As Crawford explains, the reason for this slow adoption is neither because nuclear plants are unsafe or because they can't be built cheaply. Rather, burdensome regulation has raised production costs to a level where people would rather pay for other energy sources,
Excessive concern about low levels of radiation led to a regulatory standard known as ALARA: As Low As Reasonably Achievable. What defines “reasonable”? It is an ever-tightening standard. As long as the costs of nuclear plant construction and operation are in the ballpark of other modes of power, then they are reasonable.
This might seem like a sensible approach, until you realize that it eliminates, by definition, any chance for nuclear power to be cheaper than its competition. Nuclear can‘t even innovate its way out of this predicament: under ALARA, any technology, any operational improvement, anything that reduces costs, simply gives the regulator more room and more excuse to push for more stringent safety requirements, until the cost once again rises to make nuclear just a bit more expensive than everything else. Actually, it‘s worse than that: it essentially says that if nuclear becomes cheap, then the regulators have not done their job.
Crawford lays blame on the incentives of regulators. As he put it,
[The regulators] get no credit for approving new plants. But they do own any problems. For the regulator, there‘s no upside, only downside. No wonder they delay.

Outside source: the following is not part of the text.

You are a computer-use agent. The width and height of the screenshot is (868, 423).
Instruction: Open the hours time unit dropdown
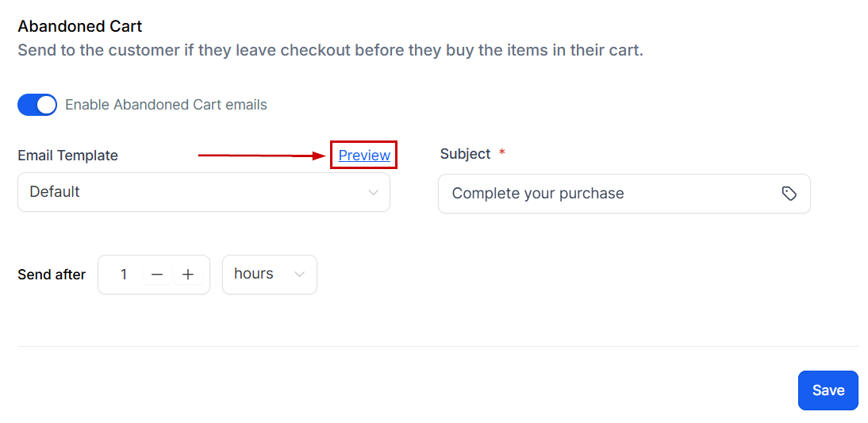[269, 275]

In fact, these perverse incentives facing regulators have long been known by economists who favor deregulation. Writing in 1980, Milton and Rose Friedman gave the following argument in the context of the FDA regulation,
It is no accident that the FDA, despite the best of intentions, operates to discourage the development and prevent the marketing of new and potentially useful drugs. Put yourself in the position of an FDA official charged with approving or disapproving a new drug. You can make two very different mistakes:
1. Approve a drug that turns out to have unanticipated side effects resulting in the death or serious impairment of a sizable number of persons.
2. Refuse approval of a drug that is capable of saving many lives or relieving great distress and that has no untoward side effects.
If you make the first mistake—approve a thalidomide—your name will be spread over the front page of every newspaper. You will be in deep disgrace. If you make the second mistake, who will know it?
Given the moral case here, it might come as a surprise that the effect of regulation on technological innovation has not generally been well studied. Philippe Aghion et al. recently published a paper saying as much in their introduction. Still, although we lack a large literature to show the role regulation plays to delay technological development, it almost certainly does.
Regulation is arguably the main thing standing in the way of lots of futuristic technologies: human cloning, human genetic engineering, and climate engineering come to mind, just to name a few.
One might think that the AI industry is immune to such regulation, or nearly so. After all, the tech industry has historically experienced a lot of growth without much government interference. What reason is there for this to stop?
I offer two replies. The first reason is that governments of the world are already on the cusp of a concerted effort to regulate technology companies. A New York Times article from April 20th explains,
China fined the internet giant Alibaba a record $2.8 billion this month for anticompetitive practices, ordered an overhaul of its sister financial company and warned other technology firms to obey Beijing’s rules.
Now the European Commission plans to unveil far-reaching regulations to limit technologies powered by artificial intelligence.
And in the United States, President Biden has stacked his administration with trustbusters who have taken aim at Amazon, Facebook and Google.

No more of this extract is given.